Royal Reds (International Waters, but they port in alabama)

Swine (locally raised, butchered and cured)

Miller Lite (not locally made, just locally procured)


----------



## Splittine (Nov 24, 2007)

Oh hell, here we go again...


----------



## 192 (Oct 1, 2007)

I am here to support the community. Hell that dog bone is from a local cow femur.


----------



## MrFish (Aug 21, 2009)

That Yeti cup is made in China, you commie.


----------



## 192 (Oct 1, 2007)

MrFish said:


> That Yeti cup is made in China, you commie.


Yep!


----------



## JoeyWelch (Sep 25, 2009)

So you have a problem with locally made alcohol?
Guess I'll just drink all this corn liquor on my own.


----------



## stc1993 (Nov 23, 2014)

We got the Miller Brewery in Albany.

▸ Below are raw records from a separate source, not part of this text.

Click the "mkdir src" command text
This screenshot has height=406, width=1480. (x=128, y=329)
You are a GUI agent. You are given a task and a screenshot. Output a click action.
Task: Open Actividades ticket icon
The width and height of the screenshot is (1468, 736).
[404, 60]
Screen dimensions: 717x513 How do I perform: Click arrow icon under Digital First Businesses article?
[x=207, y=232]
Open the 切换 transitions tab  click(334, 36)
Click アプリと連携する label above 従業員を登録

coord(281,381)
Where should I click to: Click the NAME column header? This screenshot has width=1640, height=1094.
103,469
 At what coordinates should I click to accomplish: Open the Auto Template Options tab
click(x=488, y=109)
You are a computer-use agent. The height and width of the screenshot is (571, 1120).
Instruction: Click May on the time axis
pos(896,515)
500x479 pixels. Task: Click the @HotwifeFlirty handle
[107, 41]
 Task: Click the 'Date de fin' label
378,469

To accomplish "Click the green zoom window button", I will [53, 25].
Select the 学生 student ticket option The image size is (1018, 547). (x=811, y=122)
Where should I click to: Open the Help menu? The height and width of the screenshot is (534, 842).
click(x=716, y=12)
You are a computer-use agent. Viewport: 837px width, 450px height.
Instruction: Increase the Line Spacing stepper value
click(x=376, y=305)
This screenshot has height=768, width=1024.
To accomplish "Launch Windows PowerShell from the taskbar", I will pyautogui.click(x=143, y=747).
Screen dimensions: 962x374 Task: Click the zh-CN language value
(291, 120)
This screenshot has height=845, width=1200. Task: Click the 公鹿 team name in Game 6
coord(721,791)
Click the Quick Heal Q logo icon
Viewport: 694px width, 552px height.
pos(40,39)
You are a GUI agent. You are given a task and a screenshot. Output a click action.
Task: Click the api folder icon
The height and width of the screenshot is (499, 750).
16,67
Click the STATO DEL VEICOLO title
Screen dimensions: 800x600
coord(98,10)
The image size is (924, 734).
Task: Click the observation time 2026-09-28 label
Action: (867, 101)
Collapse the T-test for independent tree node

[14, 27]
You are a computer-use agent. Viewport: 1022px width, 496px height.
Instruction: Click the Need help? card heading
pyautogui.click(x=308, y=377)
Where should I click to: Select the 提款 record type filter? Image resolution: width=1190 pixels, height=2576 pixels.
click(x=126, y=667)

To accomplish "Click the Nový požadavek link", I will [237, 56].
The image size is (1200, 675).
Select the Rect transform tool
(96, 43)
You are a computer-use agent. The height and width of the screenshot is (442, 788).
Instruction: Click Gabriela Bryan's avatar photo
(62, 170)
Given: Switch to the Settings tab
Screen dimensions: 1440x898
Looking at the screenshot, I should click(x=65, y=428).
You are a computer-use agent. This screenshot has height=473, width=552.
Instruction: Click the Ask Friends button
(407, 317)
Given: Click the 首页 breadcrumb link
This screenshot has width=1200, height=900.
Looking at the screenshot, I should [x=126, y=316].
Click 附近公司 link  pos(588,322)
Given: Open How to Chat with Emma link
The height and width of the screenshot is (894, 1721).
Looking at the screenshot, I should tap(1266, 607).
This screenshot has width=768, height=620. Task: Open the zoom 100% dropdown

I think it's the top paying blue collar job here. Last I heard they start off around $35/hr. No wonder beer costs so much.


----------



## hebegb again (Oct 9, 2017)

Your walker is also chinese!!! El pinko you are!!!


----------



## jeremyledford (Jun 24, 2012)

I have never had a royal red. I am a seafoodie too. What a shame. Decent choice of gas station beer though.


----------



## Jason (Oct 2, 2007)

Lite......shhhhhhhsssssssshhhhhhhhhhh just ruined it all!!! What you trying to loose some weight fer hunting season?


----------



## 192 (Oct 1, 2007)

Jason said:


> Lite......shhhhhhhsssssssshhhhhhhhhhh just ruined it all!!! What you trying to loose some weight fer hunting season?


Yup. Quit drinking for good. Now I just drink for evil.


----------